Rispetto agli altri biomi verdi speciali della terra, Borneo e Congo, l’Amazzonia reca infatti il valore aggiunto della sua internazionalità, come a dimostrare che il bioma quale habitat umano originario e ancestrale, già provato nei millenni, sia più forte e più persistente degli altri “biomi” più recenti e più fragili come quelli nazionali, civici e statuali. Un pensiero che tenta di ricostruire un’idea di “società organica” e comunitaria in contrapposizione alla monodimensionalità commerciale del modello sociale dominante e tenta di farlo ripartendo dalla foresta del luogo più inospitale del mondo. La foresta che deve essere civilizzata viene ribaltata in una matrice valoriale ed ermeneutica che deve guidare l’etica e la comprensione attuale, per una ri-civilizzazione al contrario.

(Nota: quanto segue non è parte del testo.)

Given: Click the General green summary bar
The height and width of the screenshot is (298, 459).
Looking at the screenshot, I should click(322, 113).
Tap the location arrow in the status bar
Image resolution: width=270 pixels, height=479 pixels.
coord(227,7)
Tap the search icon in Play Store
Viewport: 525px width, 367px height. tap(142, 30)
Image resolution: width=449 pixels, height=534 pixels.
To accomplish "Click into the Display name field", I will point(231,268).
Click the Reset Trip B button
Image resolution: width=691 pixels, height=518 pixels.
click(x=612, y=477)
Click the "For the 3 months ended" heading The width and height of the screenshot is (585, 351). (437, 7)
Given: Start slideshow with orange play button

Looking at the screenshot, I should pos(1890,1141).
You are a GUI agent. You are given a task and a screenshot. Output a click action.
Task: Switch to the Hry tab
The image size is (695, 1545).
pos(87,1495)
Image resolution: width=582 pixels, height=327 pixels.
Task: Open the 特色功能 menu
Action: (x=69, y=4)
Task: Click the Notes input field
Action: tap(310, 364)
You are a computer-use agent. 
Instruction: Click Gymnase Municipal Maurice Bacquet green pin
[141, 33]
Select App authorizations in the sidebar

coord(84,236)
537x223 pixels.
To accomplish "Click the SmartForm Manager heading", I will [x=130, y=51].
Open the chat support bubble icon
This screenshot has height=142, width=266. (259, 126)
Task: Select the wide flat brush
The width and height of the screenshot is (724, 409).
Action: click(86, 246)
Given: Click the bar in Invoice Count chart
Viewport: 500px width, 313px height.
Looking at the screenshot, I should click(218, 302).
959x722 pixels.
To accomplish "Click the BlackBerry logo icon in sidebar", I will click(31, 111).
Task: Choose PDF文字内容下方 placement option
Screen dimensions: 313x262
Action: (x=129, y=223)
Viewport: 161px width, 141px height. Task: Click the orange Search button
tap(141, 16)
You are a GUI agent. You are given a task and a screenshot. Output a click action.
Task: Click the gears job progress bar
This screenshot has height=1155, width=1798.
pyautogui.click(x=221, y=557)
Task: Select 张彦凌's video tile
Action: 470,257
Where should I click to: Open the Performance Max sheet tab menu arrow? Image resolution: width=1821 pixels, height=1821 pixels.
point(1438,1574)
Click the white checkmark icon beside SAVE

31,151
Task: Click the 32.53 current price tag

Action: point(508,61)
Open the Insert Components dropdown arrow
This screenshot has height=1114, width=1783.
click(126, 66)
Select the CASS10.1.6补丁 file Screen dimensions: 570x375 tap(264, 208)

Un pensiero che prende l’immagine dell’Amazzonia quale simbolo della complessità del reale e della sua contestuale unità vivente. In questa semiosi mitopoietica la terra ritorna “Madre”, ritorna corpo vivo che ha un suo sangue e sue dinamiche insopprimibili. Ne risulta anche un rinnovamento nell’ “etica dell’aiuto”, che deve essere finalizzato a far sì che “essa tragga da sé il meglio”, considerando quindi l’Amazzonia, in quanto bioma, tale da possedere una capacità innata e propria di autogestirsi, anche umanamente.
Un testo che sembra portare avanti una forma di “marxismo verde” dove la dialettica è tutta endobiologica e l’umano è decentrato in posizione ancillare. Mito e identità per un territorio che sia espressione immediata e non sovrastrutturata, né manipolabile, dell’olos sciamanico della vita.